Synthesis and optimization of gemcitabine-loaded nanoparticles by using Box-Behnken design for treating prostate cancer: In vitro characterization and in vivo pharmacokinetic study

Gemcitabine (GC)-loaded chitosan nanoparticles were synthesized by ionic gelation method, and optimization was accomplished by Box-Behnken design based on particle size (PS), polydispersity index (PDI), zeta potential (ZP), and percent entrapment efficiency (% EE). The optimized formulation (OF) exhibited PS, PDI, ZP, and % EE to be 206.7 nm, 0.285, +27 mV, and 77.61%, respectively. Fourier transform infrared spectroscopy, X-ray diffraction analysis, and differential scanning calorimetry analyses confirmed GC's stability in nanoparticles. The OF showed an initial rapid release of 61%, followed by a slower release, reaching 95.81% over 96 h. OF was studied on a PC-3 cell line to evaluate its effectiveness in treating prostate cancer, where it exhibited higher cytotoxicity (IC₅₀∼3.06 ± 0.32 μg/ml) compared to pure GC (IC₅₀∼4.11 ± 0.81 μg/ml). After oral administration in albino rabbits, the peak plasma concentrations (C _max) for GC solution and OF were 1,290 and 3,070 ng/ml, respectively.

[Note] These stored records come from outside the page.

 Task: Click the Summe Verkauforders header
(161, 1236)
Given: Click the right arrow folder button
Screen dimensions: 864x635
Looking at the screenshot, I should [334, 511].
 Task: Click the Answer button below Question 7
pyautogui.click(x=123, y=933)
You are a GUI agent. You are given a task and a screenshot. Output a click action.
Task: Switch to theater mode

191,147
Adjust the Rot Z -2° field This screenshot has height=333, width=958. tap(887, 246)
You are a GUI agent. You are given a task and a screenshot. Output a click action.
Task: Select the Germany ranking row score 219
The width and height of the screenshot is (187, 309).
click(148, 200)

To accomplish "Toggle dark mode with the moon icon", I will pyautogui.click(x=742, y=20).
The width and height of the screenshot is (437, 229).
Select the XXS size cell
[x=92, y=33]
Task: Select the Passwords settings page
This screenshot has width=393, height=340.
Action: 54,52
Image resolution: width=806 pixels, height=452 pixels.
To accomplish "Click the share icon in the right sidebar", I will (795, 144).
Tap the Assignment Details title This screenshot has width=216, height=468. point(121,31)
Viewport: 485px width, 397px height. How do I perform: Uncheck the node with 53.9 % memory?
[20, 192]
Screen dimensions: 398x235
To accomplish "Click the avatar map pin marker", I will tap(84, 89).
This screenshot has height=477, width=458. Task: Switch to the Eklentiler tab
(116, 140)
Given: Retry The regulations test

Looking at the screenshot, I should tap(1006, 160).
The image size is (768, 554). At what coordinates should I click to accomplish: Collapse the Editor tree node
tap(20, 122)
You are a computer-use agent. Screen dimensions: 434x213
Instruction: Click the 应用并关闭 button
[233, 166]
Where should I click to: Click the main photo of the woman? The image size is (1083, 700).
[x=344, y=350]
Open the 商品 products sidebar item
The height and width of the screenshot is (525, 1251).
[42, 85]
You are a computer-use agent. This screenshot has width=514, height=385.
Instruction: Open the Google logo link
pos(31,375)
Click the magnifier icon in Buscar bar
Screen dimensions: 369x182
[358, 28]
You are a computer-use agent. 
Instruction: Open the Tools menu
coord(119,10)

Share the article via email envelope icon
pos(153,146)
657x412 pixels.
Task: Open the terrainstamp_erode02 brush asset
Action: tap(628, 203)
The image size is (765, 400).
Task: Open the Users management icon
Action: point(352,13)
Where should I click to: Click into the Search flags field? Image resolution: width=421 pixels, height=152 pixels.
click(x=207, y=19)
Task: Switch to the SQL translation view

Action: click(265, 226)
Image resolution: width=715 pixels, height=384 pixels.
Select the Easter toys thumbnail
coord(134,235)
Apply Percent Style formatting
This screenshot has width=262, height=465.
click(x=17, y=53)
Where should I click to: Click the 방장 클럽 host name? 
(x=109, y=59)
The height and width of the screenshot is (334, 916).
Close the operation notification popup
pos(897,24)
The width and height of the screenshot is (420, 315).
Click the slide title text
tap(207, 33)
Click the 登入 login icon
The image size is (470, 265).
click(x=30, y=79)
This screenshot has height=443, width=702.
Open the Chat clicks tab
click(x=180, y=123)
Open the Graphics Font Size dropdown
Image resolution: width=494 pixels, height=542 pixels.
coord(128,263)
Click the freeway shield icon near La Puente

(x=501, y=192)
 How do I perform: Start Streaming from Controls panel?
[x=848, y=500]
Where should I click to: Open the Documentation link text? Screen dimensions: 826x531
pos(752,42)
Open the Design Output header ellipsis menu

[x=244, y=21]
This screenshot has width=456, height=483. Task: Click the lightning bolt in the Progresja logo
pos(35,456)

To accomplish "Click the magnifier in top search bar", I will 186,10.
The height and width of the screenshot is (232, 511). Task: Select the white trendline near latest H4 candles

The time to reach maximum plasma concentration (t _max) was 1 h for GC solution and 6 h for OF. The half-life (t _1/2) was 5.6 h for GC solution and 16.9 h for OF, indicating a prolonged half-life for OF. OF demonstrated an effective release pattern of GC, improved stability, enhanced pharmacokinetic profile, and higher toxicity compared to GC.